■ **GIVEN TASK**: Copy out every line of the items below word for word, leaving out the pictures.

■ **EXERCISE MATERIAL**:
>>>

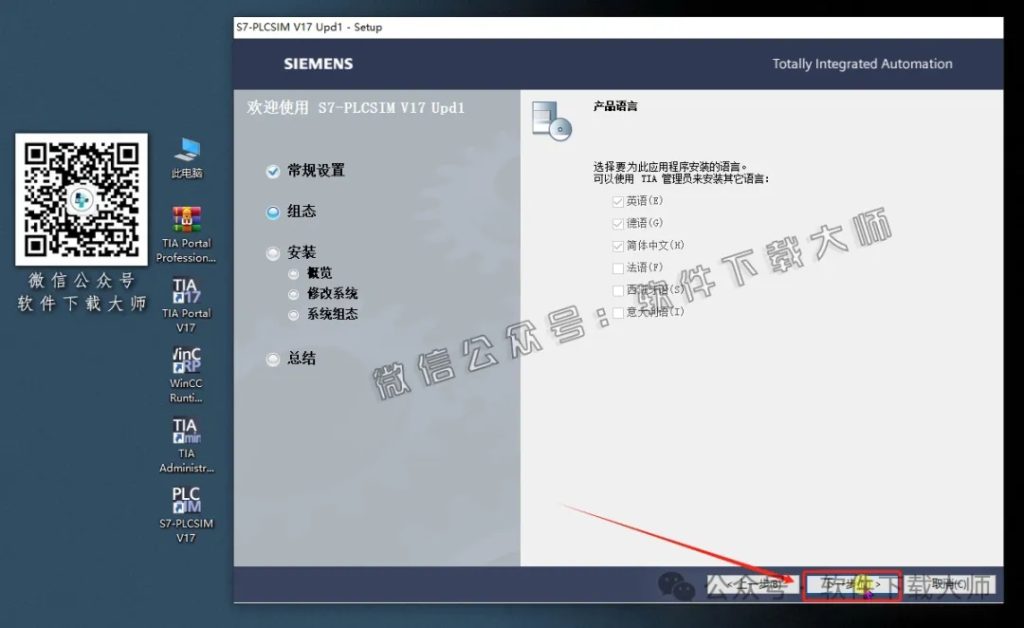Screen dimensions: 1024x628
Task: Launch TIA Portal V17 from desktop
Action: (185, 290)
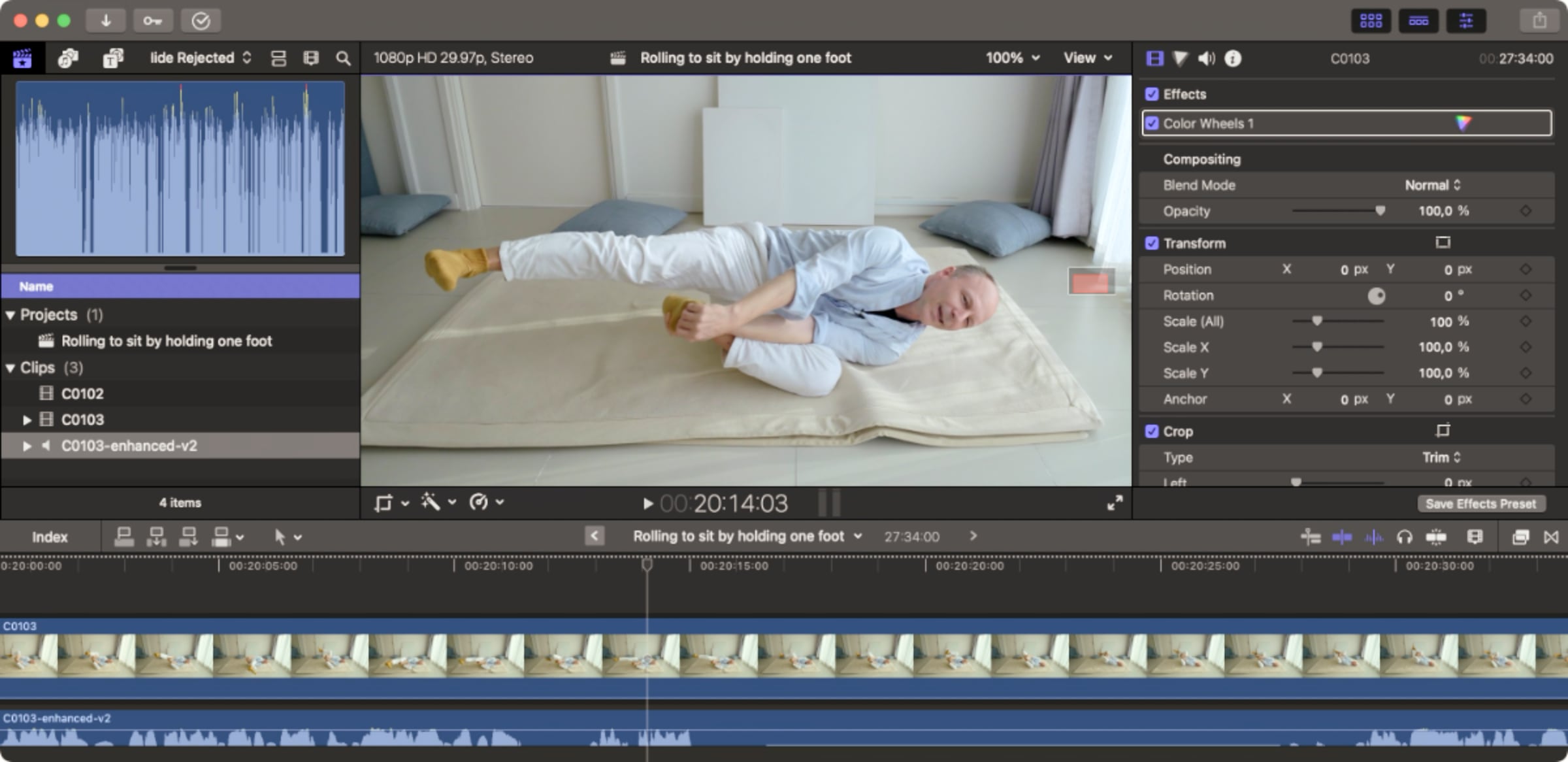Open the viewer 100% zoom dropdown
Image resolution: width=1568 pixels, height=762 pixels.
point(1012,58)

<<<

■ **RESPONSE**:
Screen dimensions: 1024x628
Task: Launch TIA Portal V17 from desktop
Action: (185, 290)
Open the viewer 100% zoom dropdown
Image resolution: width=1568 pixels, height=762 pixels.
point(1012,58)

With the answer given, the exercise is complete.